▶ _Data for this exercise_
==============================
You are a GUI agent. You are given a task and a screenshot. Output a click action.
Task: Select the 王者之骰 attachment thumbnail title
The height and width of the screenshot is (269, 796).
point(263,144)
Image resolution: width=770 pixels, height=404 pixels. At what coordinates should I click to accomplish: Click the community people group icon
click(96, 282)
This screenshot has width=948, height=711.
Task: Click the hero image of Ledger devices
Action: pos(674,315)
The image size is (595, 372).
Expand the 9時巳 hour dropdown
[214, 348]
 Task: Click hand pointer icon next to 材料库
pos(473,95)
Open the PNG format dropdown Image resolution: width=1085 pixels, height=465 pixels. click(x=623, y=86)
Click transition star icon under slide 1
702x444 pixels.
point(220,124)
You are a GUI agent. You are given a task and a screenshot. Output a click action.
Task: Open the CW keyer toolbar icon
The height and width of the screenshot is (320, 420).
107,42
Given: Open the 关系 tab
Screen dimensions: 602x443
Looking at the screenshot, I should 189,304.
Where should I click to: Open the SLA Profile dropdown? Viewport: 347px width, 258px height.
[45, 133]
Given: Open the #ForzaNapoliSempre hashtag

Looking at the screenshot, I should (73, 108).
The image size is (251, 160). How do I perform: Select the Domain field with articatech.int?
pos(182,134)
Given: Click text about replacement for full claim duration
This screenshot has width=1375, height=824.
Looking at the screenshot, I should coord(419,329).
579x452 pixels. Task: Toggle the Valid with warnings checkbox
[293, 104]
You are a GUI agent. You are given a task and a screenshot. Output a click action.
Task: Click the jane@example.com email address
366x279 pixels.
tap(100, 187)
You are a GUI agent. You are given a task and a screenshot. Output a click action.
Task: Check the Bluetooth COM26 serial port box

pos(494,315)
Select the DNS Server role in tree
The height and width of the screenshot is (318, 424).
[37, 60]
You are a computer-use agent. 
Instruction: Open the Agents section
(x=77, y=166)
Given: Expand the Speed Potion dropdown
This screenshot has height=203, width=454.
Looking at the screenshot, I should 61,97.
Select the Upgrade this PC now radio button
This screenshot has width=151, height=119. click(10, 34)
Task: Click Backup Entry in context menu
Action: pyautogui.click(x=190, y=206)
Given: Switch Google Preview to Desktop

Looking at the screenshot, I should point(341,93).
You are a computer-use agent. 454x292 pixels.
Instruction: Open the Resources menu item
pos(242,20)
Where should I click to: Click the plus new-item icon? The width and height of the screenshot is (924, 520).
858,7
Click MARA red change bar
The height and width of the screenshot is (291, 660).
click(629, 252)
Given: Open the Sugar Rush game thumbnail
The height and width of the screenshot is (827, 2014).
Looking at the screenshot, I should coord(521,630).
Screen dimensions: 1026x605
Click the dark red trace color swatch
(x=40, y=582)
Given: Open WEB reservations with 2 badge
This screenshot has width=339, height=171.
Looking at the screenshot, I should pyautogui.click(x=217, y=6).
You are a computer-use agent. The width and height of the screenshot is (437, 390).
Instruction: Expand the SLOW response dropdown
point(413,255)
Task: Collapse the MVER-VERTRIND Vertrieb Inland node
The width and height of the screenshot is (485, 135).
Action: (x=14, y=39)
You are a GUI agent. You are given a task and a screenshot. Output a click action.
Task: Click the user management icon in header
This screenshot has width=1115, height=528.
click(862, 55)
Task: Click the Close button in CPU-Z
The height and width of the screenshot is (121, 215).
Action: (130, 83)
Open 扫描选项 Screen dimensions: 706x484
==============================
Starting at the line that contains "Screen dimensions: 1026x605", print every line through the end of the listing, word for word. Leave out all the rest.

▶ _Output_
Screen dimensions: 1026x605
Click the dark red trace color swatch
(x=40, y=582)
Given: Open WEB reservations with 2 badge
This screenshot has width=339, height=171.
Looking at the screenshot, I should pyautogui.click(x=217, y=6).
You are a computer-use agent. The width and height of the screenshot is (437, 390).
Instruction: Expand the SLOW response dropdown
point(413,255)
Task: Collapse the MVER-VERTRIND Vertrieb Inland node
The width and height of the screenshot is (485, 135).
Action: (x=14, y=39)
You are a GUI agent. You are given a task and a screenshot. Output a click action.
Task: Click the user management icon in header
This screenshot has width=1115, height=528.
click(862, 55)
Task: Click the Close button in CPU-Z
The height and width of the screenshot is (121, 215).
Action: (130, 83)
Open 扫描选项 Screen dimensions: 706x484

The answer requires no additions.